TEXT TO READ |
Temporary Solvency Funding Relief Measures

 
2009 Solvency Funding Relief Measures
 
 
The temporary solvency funding relief measures are set out below. Full details are provided in the Ontario Regulation 239/09.
 
The administrator of an eligible plan may choose one or more of three funding options in the first filed valuation report with a valuation date on or after September 30, 2008 (the solvency relief report).
 
Option 1 - Defer, up to one year, the start of special payments required to liquidate any new going concern unfunded liability or new solvency deficiency determined in the solvency relief report. (Jointly Sponsored Pension Plans (JSPPs) are not permitted to elect Option 1.)
 
Option 2 - Consolidate special payments for pre-existing solvency deficiencies into a new five-year payment schedule that starts on the valuation date of the solvency relief report. (The “new pension plans” under Ontario Regulation 202/02 (Algoma) are not permitted to elect Option 2.)
 
Option 3 - With the consent of members and former members, extend the period for liquidating the new solvency deficiency from 5 years to a maximum of 10 years. The consent requirements do not apply to jointly governed plans (which have member representation on the Board or Committee administering the plan).
 

Gains in Future Solvency Valuations

 
If the administrator elects at least one of the above options, any gains in future solvency valuations may be used to reduce or eliminate any solvency special payments determined in the solvency relief report.
 

Eligible Plans

 
All pension plans that provide defined benefits (including hybrid plans) are eligible for solvency funding relief, except for the following excluded plans.

MATERIAL TO PROCESS |
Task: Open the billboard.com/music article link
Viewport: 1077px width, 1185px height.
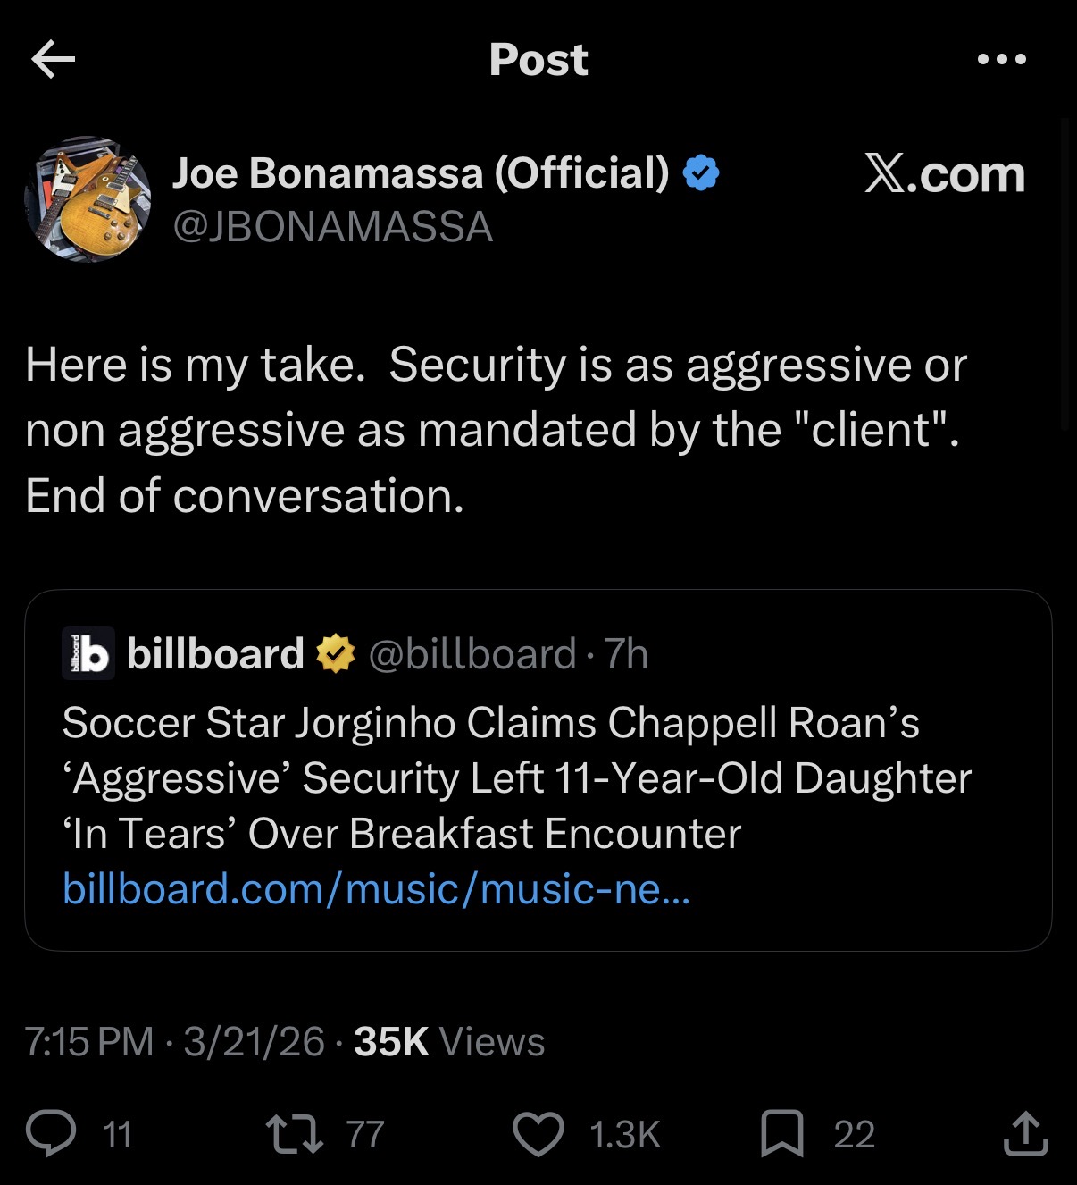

...

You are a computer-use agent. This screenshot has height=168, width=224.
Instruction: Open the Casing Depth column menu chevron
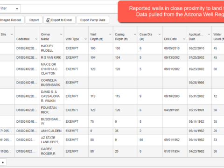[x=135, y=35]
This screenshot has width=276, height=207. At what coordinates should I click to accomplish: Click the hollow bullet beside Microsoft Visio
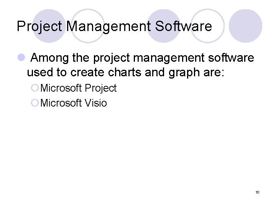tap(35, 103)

JOBS |
1/ Answer from the text on solvency funding relief:
(a) Which regulation gives the full details of the relief measures?
(b) Which plans are not permitted to elect Option 1?
(c) Under Option 3, what is the maximum period for liquidating the new solvency deficiency?
2/ In the listing, rename "screenshot" to "image" in everything from the line containing "You are a computer-use" down to the line containing "tap(35, 103)", and leave all else unchanged. Give only those lines, without the pictures.
The listing has no connection to the text on solvency funding relief.

SET OF ANSWERS |
1/
(a) Ontario Regulation 239/09.
(b) Jointly Sponsored Pension Plans (JSPPs).
(c) 10 years.

2/
You are a computer-use agent. This image has height=168, width=224.
Instruction: Open the Casing Depth column menu chevron
[x=135, y=35]
This image has width=276, height=207. At what coordinates should I click to accomplish: Click the hollow bullet beside Microsoft Visio
tap(35, 103)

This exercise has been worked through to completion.